In vitro kinetic analyses of glucose dehydrogenase, gluconate dehydratase, and KDG-aldolase from S. solfataricus showed these enzymes are also capable of catalyzing the catabolism of galactose, the C4 epimer of glucose, to pyruvate and glyceraldehyde, leading to the suggestion that the pathway exhibits a metabolic promiscuity toward these two hexose sugars (57). Because recombinantly produced glucose dehydrogenase has good activity with the pentose sugars d-xylose and l-arabinose (6) and KDG-aldolase catalyzes the condensation of the C-2 compound glycolaldehyde and pyruvate to form a 2-keto-3-deoxypentanoate,5 both enzymes are likely to have a role in the catabolism of the naturally occurring pentose sugars, d-xylose and l-arabinose, as well as of the hexose sugars d-glucose and d-galactose. However, the purified gluconate dehydratase was found to be specific for gluconate and galactonate (7).

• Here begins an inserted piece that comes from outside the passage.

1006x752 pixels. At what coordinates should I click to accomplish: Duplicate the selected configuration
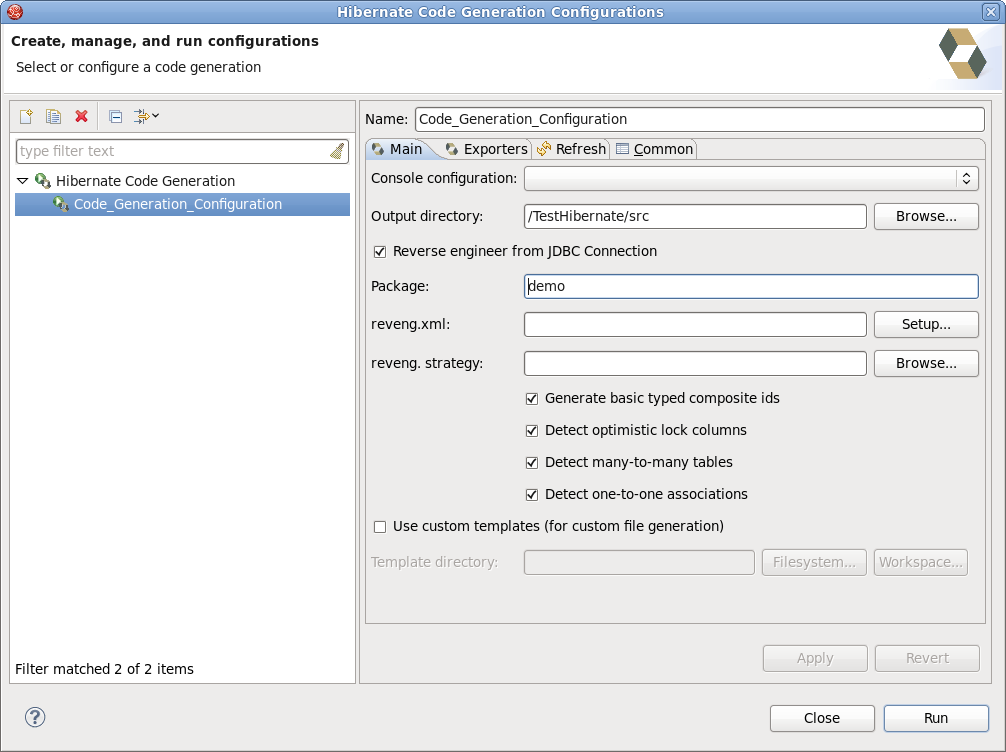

A number of questions arise from these observations. Does Sulfolobus possess a dehydratase specific for d-xylonate and l-arabinonate, thereby establishing a pathway for C5-sugar catabolism that uses the same glucose dehydrogenase and KDG-aldolase involved in the utilization of C6 sugars? If so, what is the metabolic fate of glycolaldehyde? Finally, what is the relationship of this possible metabolic route to that proposed by Brouns et al. (8) for the catabolism of the non-natural isomer, d-arabinose, by S. solfataricus, whereby the 2-keto-3-deoxy-arabinonate is not aldol-cleaved but is converted to 2-oxoglutarate through the action of a KD-arabinonate dehydratase and 2,5-dioxopentanoate dehydrogenase?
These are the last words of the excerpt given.